# [ASSIGNMENT]
Set down the material again. Keep every line exactly as it is.

RAW DATA START

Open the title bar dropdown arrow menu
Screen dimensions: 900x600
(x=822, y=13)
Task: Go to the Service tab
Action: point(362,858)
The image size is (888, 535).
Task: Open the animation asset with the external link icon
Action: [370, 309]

RAW DATA END

# [YOUR SOLUTION]
Open the title bar dropdown arrow menu
Screen dimensions: 900x600
(x=822, y=13)
Task: Go to the Service tab
Action: point(362,858)
The image size is (888, 535).
Task: Open the animation asset with the external link icon
Action: [370, 309]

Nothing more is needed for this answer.